Do you have any data to support the claim that screening has more than a negligible positive effect on overall survival? (No).

Stop trying to put the burden of proving a negative on me. If you want to advocate for spending ten of billions of dollars annually (not to mention time and stress) on broad screening programs you bear the burden of demonstrating that's useful.

If we can afford to spend the money on screening everyone certainly we can afford to spend less money to run a large randomized trial screening only some people, but advocates of the screening programs won't stand for it because they are convinced of their own righteousness and refuse to admit uncertainty about whether the screening programs are actually doing more good than harm.


> By all means, if you have studies showing that broad screening programs are beneficial in terms of overall (not cancer-case only) QALY then please share them. I'm guessing you don't.

I gave you one.

> Stop trying to put the burden of proving a negative on me.

You're making the claim there's more than a negligible negative effect not me.

> Do you have any data to support the claim that screening has more than a negligible positive effect on overall survival? (No).

Did I say there is a sizable positive effect on overall survival? I said it's irrelevant.


> I gave you one.

No you didn't, you gave me a simulation study that discussed what kind of sample size might be necessary to find statistically significant effects in all-cause mortality. There's not a single mention of QALY in there. Please stop misrepresenting things.

> You're making the claim there's more than a negligible negative effect not me.

The cost itself is a nonnegligible negative effect.

> Did I say there is a sizable positive effect on overall survival? I said it's irrelevant.

You're wrong.

It's borderline fraud, in my humble opinion, to go around suggesting that massive interventions should be evaluated based on their effects only on the people who benefit most, ignoring the negative effects on the other 98% of the population. Which is exactly what you did in your first reply to me:

> What you want to do is look at stage at presentation, treatment costs by stage, and screening costs. These were done for nearly every recommended screening program.

> The available evidence behind currently recommended screening programs unequivocally shows improved cancer-specific survival and earlier stage at diagnosis.

This approach to evaluating an intervention is intellectually dishonest and emotionally manipulative. Any evaluation that does not take into account the other 98% of the population--through overall survival or QALY or some other metric--is giving an extremely biased picture of what the intervention is actually doing to the population as a whole.

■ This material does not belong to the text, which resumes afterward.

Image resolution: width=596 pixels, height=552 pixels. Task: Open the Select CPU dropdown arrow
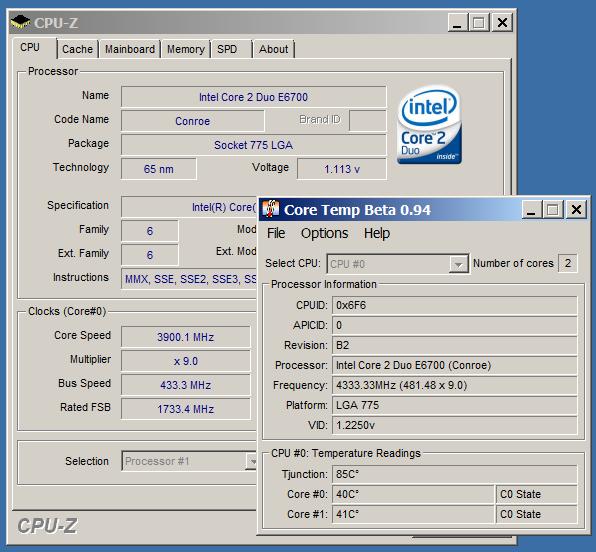(458, 264)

What are the downsides? You're speaking nebulously about negative effects on 98% of the population without mentioning them.

Several screening programs like breast have been rigorously evaluated from costs, benefits and harms. I know very well what the negative effects are, do you? You haven't mentioned anything specific or provided estimates of harms yet you're the one making the assertion.

> You're wrong.

So if we're all wrong, what's the argument and where's the evidence without resorting to no OS benefit ignoring that this is again not the point of screening.

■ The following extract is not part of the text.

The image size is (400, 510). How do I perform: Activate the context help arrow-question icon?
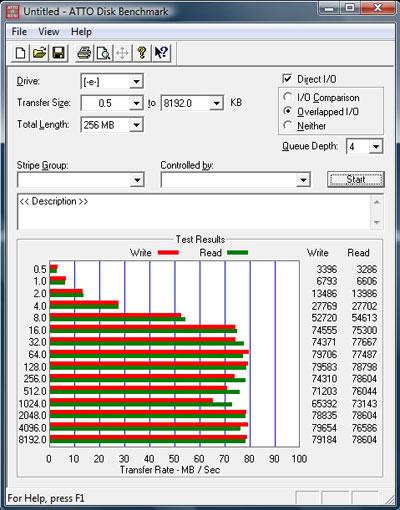161,53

> It's borderline fraud, in my humble opinion

Your humble opinion disagrees with the entire medical community, including the study you initially cited. So we're all fraudulently screening for what purpose? You know that physicians don't collect billings or work fee for service in academic medicine correct?

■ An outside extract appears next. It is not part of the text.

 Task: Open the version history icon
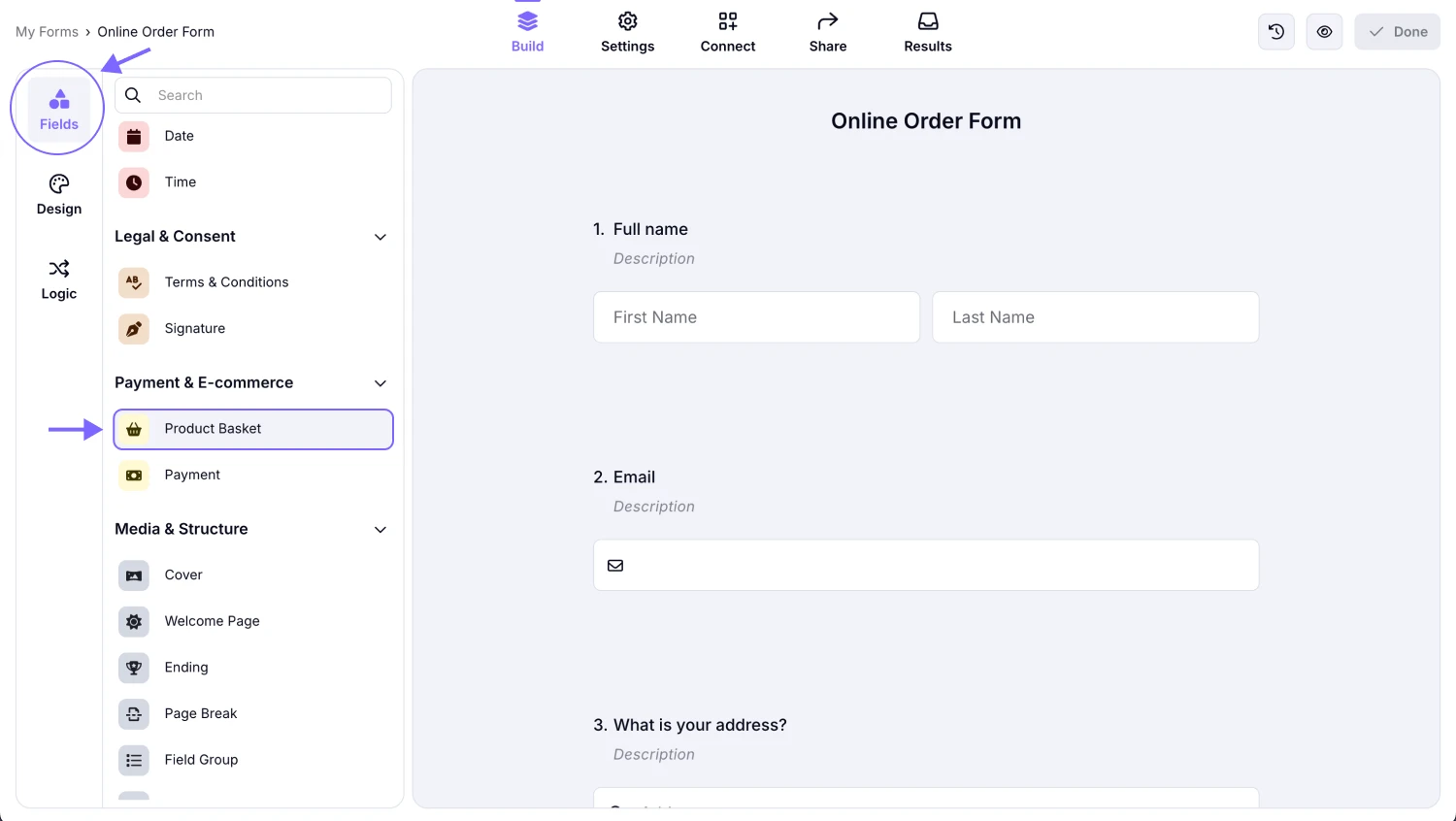[1275, 31]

> Which is exactly what you did in your first reply to me:

Did I say that was the only reason to screen and ignore the harms? I used that as an example of why overall survival is not useful as an isolated statistic.

You're the one who wanted to limit the discussion to one measure, I was pointing out the flaws.


Do you have a reference for this? This was a weak hunch for me before but I always assumed I was wrong based on e.g. insurance rates. If insurance prices it higher, it must be more expensive to cover?